Женщина покачала головой, чтобы показать, что с рукой не все в порядке, что ею следует заняться.
— Хорошо, но не сейчас. Сейчас я хочу немного посидеть. — Воцарилось молчание. — Просто выпить и спокойно поговорить… Здесь всегда ночь. Люди приходят сюда с яркого света, и в темноте им приходится двигаться медленно.
Он выпил еще.
— Просто чтобы успокоить боль, — пояснил он.
Она улыбнулась.
— А теперь музыка.
Он легко встал из-за стола, зашел за стойку и включил радио. Приглушил звук, поймал эстрадную музыку, вернулся за столик и сел напротив ее.
— Ужасно болит. Но мне хорошо. — Он откинулся на спинку стула и поднял рюмку. — Мы живы.
Она подняла свою рюмку и выпила.
— Откуда это у тебя? — Он указал на шрам у носа.
Она отодвинулась.
— Не стесняйся… говори. Тебе нужно говорить.
Ему хотелось, чтобы она раскрылась, пусть даже она рассердится. Хотя он не хотел, чтобы она сердилась. Здесь, в ресторане «Охридское озеро», он чувствовал поразительную легкость, чувствовал спиной решетку стула, чувствовал покрывало монахини, туго охватывающее его руку. Он всего лишь хотел быть рядом с ней этой ночью, чтобы заботиться о ней, осторожно вывести ее из шока.
— У меня, наверное, шрамов двадцать по всему телу, — произнес он. — Один здесь, возле уха. — Он повернулся и наклонил голову, чтобы свет со стены упал на него сбоку. — Видишь? И еще один под подбородком, я сломал челюсть. Всему виной размотавшийся кабель. Он едва не убил меня, разбил мне челюсть. У меня еще много шрамов. На коленях… — Он продолжал перечислять. — Ожоги от вара на руках. Гвозди в икрах.

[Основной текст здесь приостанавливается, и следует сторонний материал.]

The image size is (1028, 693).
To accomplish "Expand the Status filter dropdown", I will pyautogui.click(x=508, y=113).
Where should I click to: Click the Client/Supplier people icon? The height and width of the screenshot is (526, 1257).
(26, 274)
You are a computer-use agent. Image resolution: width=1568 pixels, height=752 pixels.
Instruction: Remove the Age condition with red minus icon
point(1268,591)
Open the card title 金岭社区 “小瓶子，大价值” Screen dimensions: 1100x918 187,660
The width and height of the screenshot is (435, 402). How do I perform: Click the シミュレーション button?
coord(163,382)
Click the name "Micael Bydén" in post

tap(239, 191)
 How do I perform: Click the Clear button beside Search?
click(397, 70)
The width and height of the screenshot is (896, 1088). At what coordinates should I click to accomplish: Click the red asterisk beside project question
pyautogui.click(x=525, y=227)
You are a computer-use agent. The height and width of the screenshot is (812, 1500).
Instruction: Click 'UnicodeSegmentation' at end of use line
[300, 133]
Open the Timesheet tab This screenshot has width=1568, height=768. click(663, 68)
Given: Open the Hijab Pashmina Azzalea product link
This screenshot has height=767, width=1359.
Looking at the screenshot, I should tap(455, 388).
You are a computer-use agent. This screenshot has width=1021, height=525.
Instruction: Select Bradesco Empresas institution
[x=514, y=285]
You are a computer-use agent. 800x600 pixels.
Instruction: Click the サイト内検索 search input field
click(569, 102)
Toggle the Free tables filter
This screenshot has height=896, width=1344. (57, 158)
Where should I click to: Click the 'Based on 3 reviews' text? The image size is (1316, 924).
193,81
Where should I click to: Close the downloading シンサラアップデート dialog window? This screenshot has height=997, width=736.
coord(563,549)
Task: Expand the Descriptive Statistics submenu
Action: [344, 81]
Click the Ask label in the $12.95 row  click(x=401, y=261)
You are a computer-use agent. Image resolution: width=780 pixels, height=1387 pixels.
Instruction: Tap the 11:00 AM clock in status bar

Они выпили, он налил ей еще, по радио пел женский голос. Монолог Темелкова звучал на фоне песни, он говорил и напевал вполголоса и смотрел в лихорадочно блестевшие глаза монахини.
Она впервые в македонском баре, вообще в каком-нибудь баре, с мужчиной, пьющим бренди. Полированные столы слабо поблескивают, дневные скатерти в красную клетку сняты и уложены в стопку. Над раздаточной нишей натянут тент. Она вдруг понимает, что темнота изображает ночь в Македонии, где посетители сидят за столиками на улице. Светится только бар, звезды и часы, украшенные оранжевыми и красными электрическими лампочками. Когда бы посетители сюда ни зашли, они оказываются в старом внутреннем дворике на Балканах. Скрипка. Оливковые деревья. Неизменный вечер. Теперь она понимает, почему здесь обои похожи на стены увитой виноградом беседки. И попугай обретает язык.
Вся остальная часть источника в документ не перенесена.